The entries that follow include a run beginning at the line with "Task: Open @GracyBitget" and ending at the line with "473x367 pixels."; restate that run word for word and leave the rest out.

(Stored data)
□ □ □ □ □ □ □
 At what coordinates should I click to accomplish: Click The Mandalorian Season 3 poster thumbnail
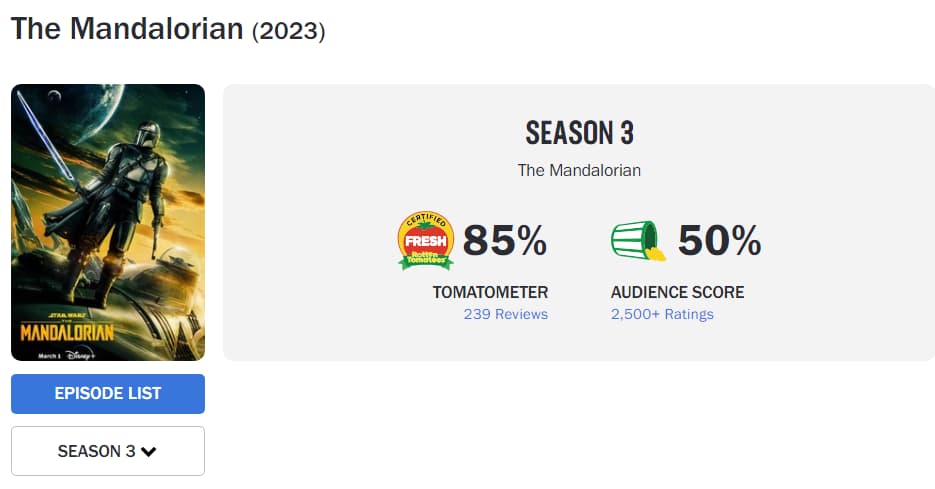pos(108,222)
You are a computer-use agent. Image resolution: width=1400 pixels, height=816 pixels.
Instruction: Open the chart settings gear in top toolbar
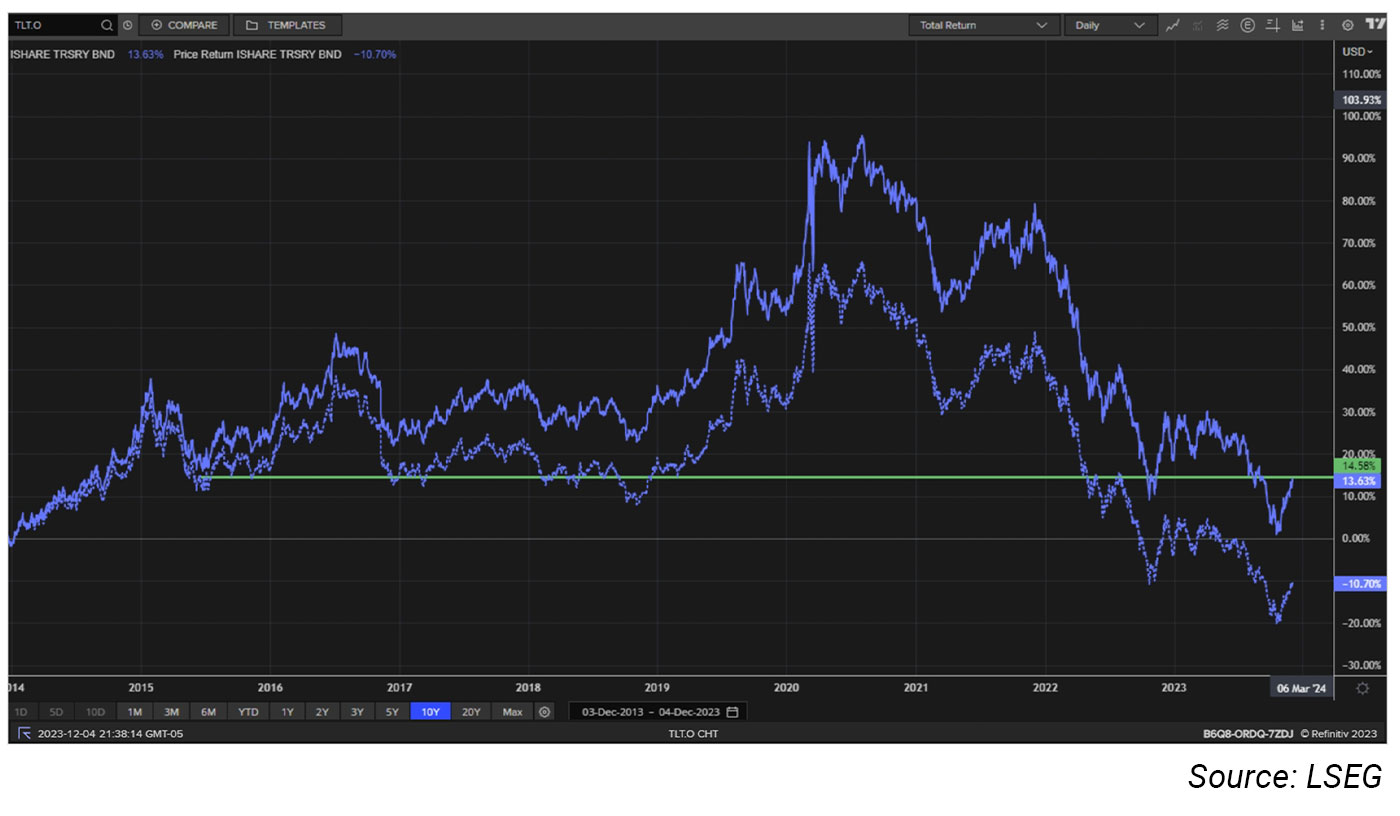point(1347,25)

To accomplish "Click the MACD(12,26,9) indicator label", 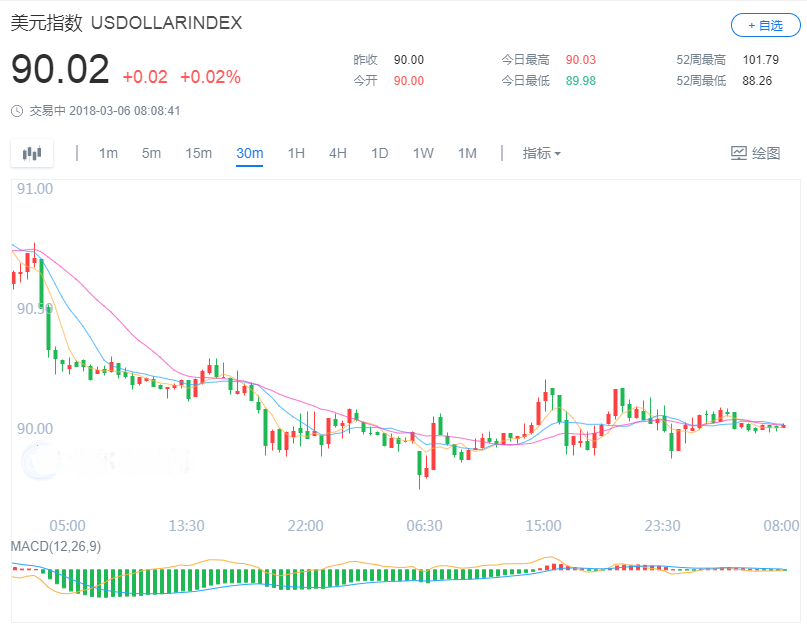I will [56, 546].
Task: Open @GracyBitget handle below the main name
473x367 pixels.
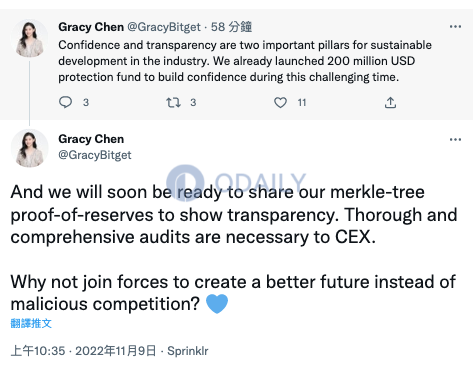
□ □ □ □ □ □ □
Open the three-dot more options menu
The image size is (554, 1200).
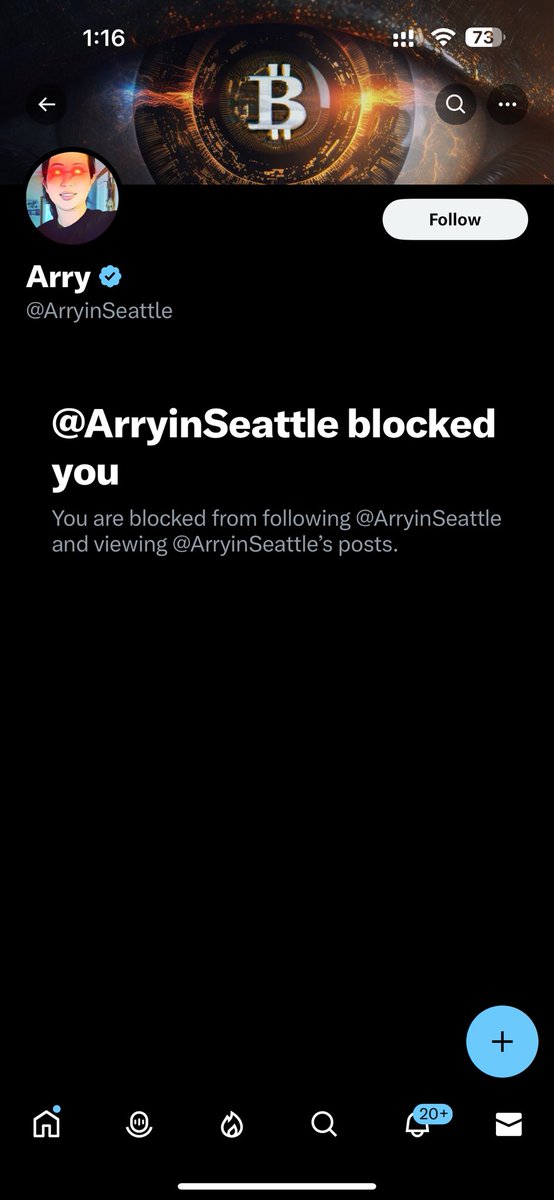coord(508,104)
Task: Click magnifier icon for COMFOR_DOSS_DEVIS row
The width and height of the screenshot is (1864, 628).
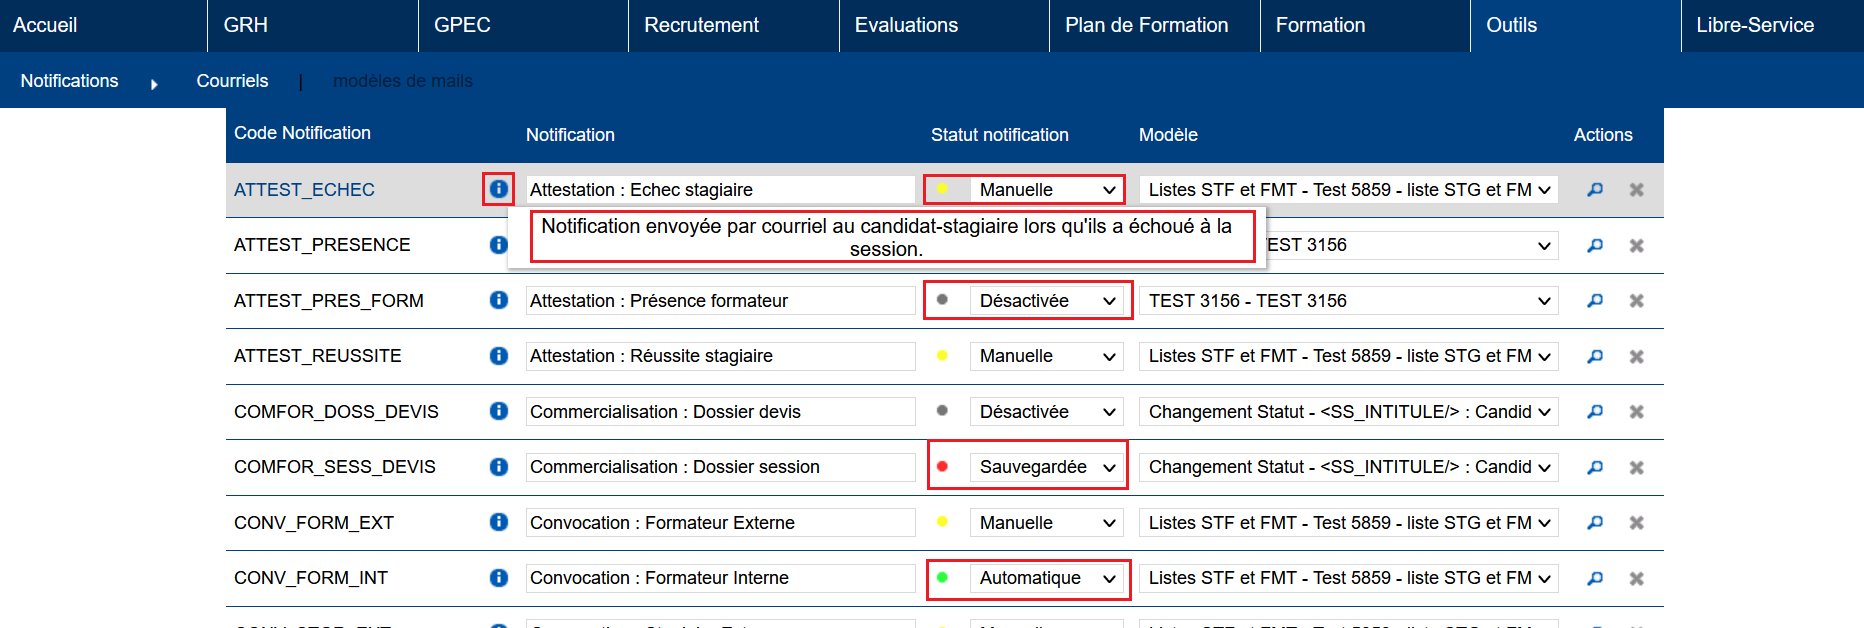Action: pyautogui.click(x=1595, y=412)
□ □ □ □ □ □ □
__Response to this task__:
Task: Open @GracyBitget handle below the main name
473x367 pixels.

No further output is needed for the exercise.